§ **Data for this task**:

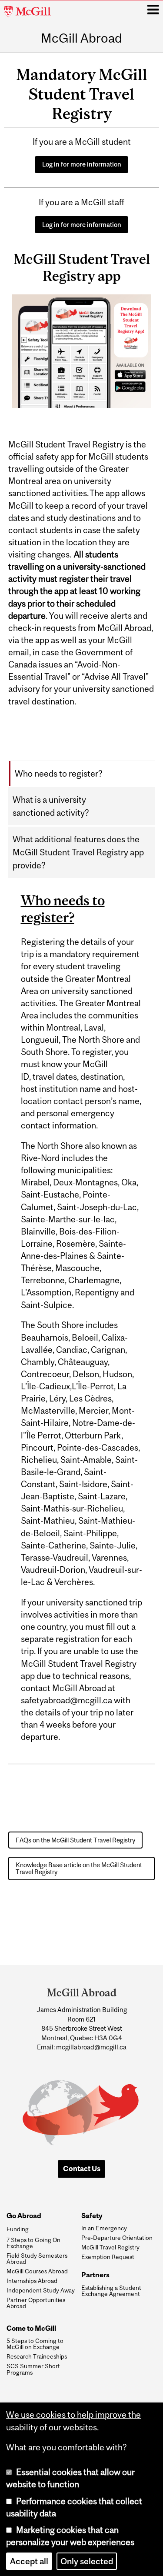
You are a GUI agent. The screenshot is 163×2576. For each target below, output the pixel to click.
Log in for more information (81, 164)
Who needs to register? (59, 773)
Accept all (29, 2561)
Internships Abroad (32, 2281)
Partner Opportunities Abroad (36, 2303)
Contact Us (81, 2168)
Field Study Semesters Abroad (37, 2258)
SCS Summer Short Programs (33, 2369)
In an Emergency (104, 2228)
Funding (18, 2229)
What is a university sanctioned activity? (51, 806)
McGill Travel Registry (110, 2247)
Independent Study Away (41, 2290)
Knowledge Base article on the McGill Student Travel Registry (79, 1868)
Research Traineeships (37, 2356)
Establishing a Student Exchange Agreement (111, 2291)
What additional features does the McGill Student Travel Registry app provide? (78, 852)
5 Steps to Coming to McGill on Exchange (35, 2344)
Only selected (86, 2561)
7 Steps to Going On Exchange (33, 2243)
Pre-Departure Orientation (117, 2238)
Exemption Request (107, 2257)
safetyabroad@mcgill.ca (66, 1700)
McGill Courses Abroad (37, 2271)
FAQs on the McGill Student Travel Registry (75, 1840)
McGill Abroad (81, 38)
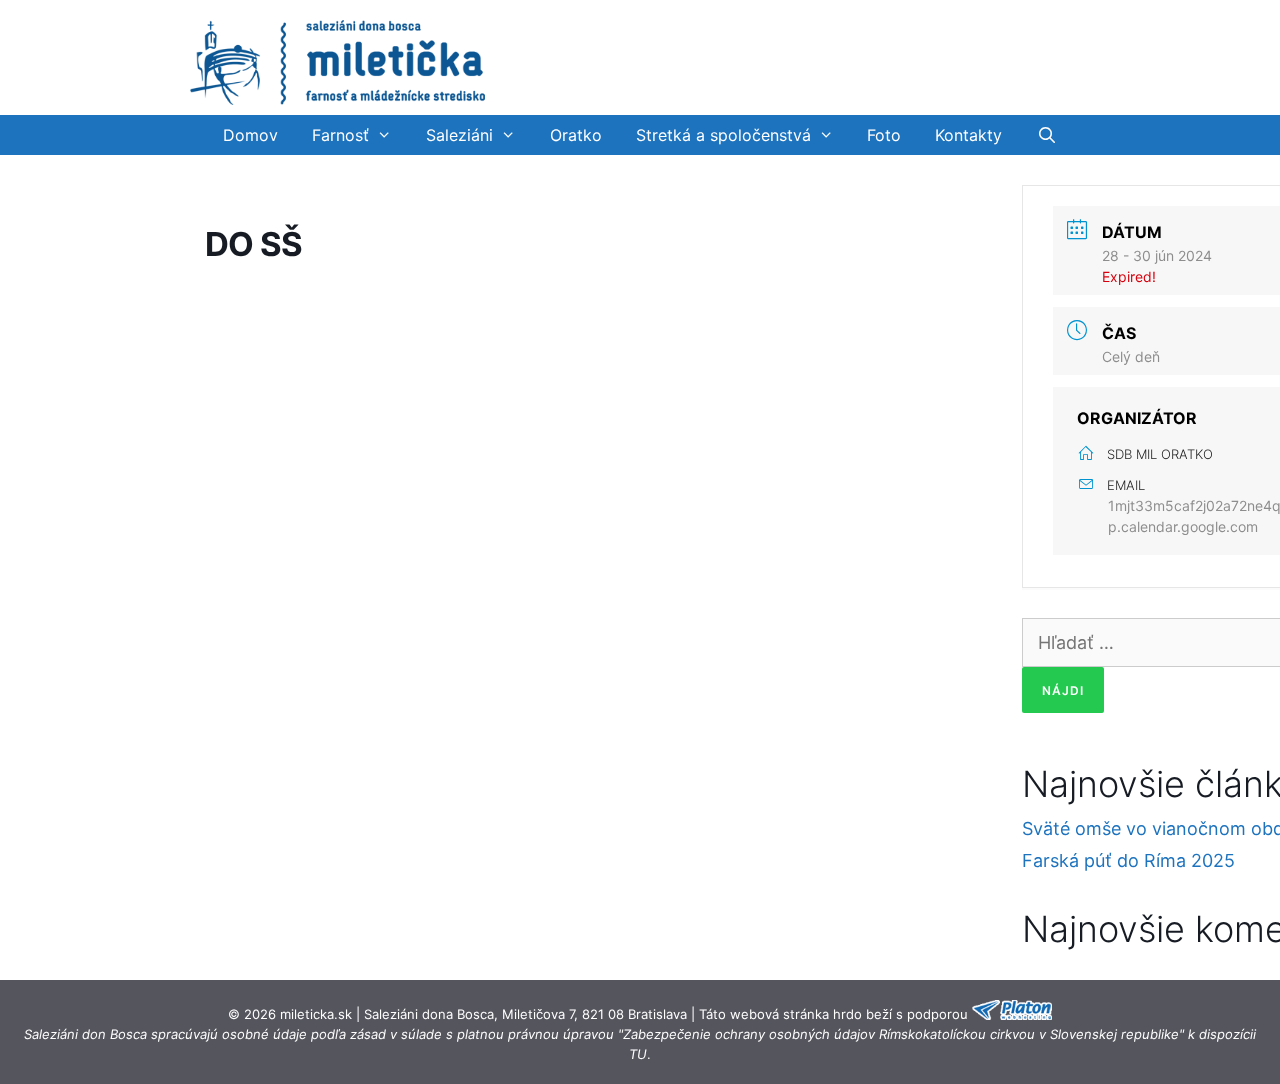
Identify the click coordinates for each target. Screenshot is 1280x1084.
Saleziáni (459, 135)
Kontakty (968, 135)
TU (638, 1054)
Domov (250, 135)
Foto (884, 135)
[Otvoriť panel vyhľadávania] (1046, 135)
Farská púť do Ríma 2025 (1128, 860)
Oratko (576, 135)
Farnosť (340, 135)
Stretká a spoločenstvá (723, 135)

§ **Try it**: Quote the records in full and exactly; skip any image.

§ **Answer box**:
You are a GUI agent. The screenshot is 163×2576. For each target below, output the pixel to click.
Log in for more information (81, 164)
Who needs to register? (59, 773)
Accept all (29, 2561)
Internships Abroad (32, 2281)
Partner Opportunities Abroad (36, 2303)
Contact Us (81, 2168)
Field Study Semesters Abroad (37, 2258)
SCS Summer Short Programs (33, 2369)
In an Emergency (104, 2228)
Funding (18, 2229)
What is a university sanctioned activity? (51, 806)
McGill Travel Registry (110, 2247)
Independent Study Away (41, 2290)
Knowledge Base article on the McGill Student Travel Registry (79, 1868)
Research Traineeships (37, 2356)
Establishing a Student Exchange Agreement (111, 2291)
What additional features does the McGill Student Travel Registry app provide? (78, 852)
5 Steps to Coming to McGill on Exchange (35, 2344)
Only selected (86, 2561)
7 Steps to Going On Exchange (33, 2243)
Pre-Departure Orientation (117, 2238)
Exemption Request (107, 2257)
safetyabroad@mcgill.ca (66, 1700)
McGill Courses Abroad (37, 2271)
FAQs on the McGill Student Travel Registry (75, 1840)
McGill Abroad (81, 38)
Identify the click coordinates for each target. Screenshot is 1280x1084.
Saleziáni (459, 135)
Kontakty (968, 135)
TU (638, 1054)
Domov (250, 135)
Foto (884, 135)
[Otvoriť panel vyhľadávania] (1046, 135)
Farská púť do Ríma 2025 (1128, 860)
Oratko (576, 135)
Farnosť (340, 135)
Stretká a spoločenstvá (723, 135)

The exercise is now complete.